++++ Passage to read ++++

June 2, 2005
It was a cornerstone of television's 'family programming' in the 1960s. From its first program on September 29, 1960 on ABC to its last on August 24, 1972 on CBS, viewers watched with delight the humorous episodes of Fred McMurray’s sitcom family in
My Three Sons. By today's standards, this program would be judged wholesome and very tame. Each week, the TV audiences entered the life of a single parent and his children, one Dad and his three sons. What they saw then, and still see in the reruns, was a family working together as life changes. A family working together, each member with his or her unique gifts. In a sense, this is what the Church strives to be as God’s family in an ever changing world.

++++

--- Exercises ---
1) Answer these questions about the passage on My Three Sons:
(a) On what date and on which network did the show's first program air?
(b) On what date and on which network did its last program air?
(c) What family did the TV audience enter the life of each week?
2) Carry on the passage about My Three Sons, picking up after its final sentence.

++++ Supplied material ++++

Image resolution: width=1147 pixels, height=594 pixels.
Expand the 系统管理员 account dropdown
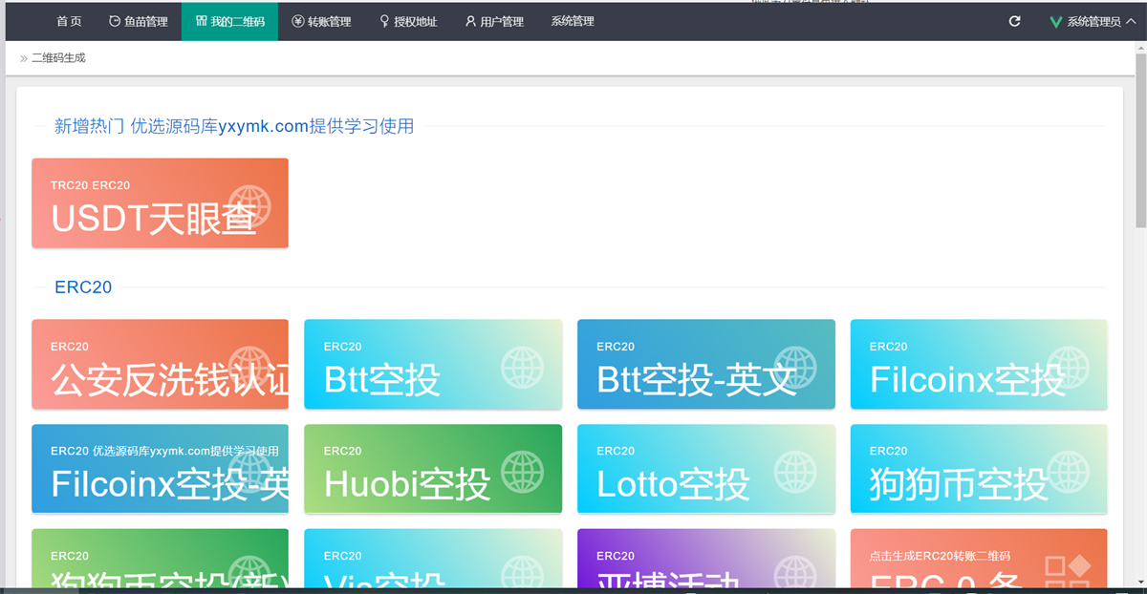click(1093, 21)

++++

--- The results ---
1)
(a) September 29, 1960, on ABC.
(b) August 24, 1972, on CBS.
(c) The family of a single parent and his children: one Dad and his three sons.

2)
This past Saturday morning, I stood in our historic Cathedral. The sun streamed through the stained glass windows of the saints. Its warm beams reflected off the faces of a full congregation, joy-filled at the ordination of our three new priests. Three new priests. The first three I had the privilege of ordaining for our diocese. I looked with gratitude on ‘my three sons.’ They are gifts to this particular Church. The world is changing. Our family as the Church of Paterson embraces faithful from so many different backgrounds. Like the wise men who left their homeland to give homage to Christ, these three men have left their country of origin. Fr. Marek Biegun and Fr. Pawel Szurek have come from Poland; Fr. Eider Reyes, from Colombia. They have come to offer the homage of a life-long service to Christ as priests of our diocese. From countries and cultures steeped in the Catholic faith, they bring their special gifts and talents to help us become God’s family.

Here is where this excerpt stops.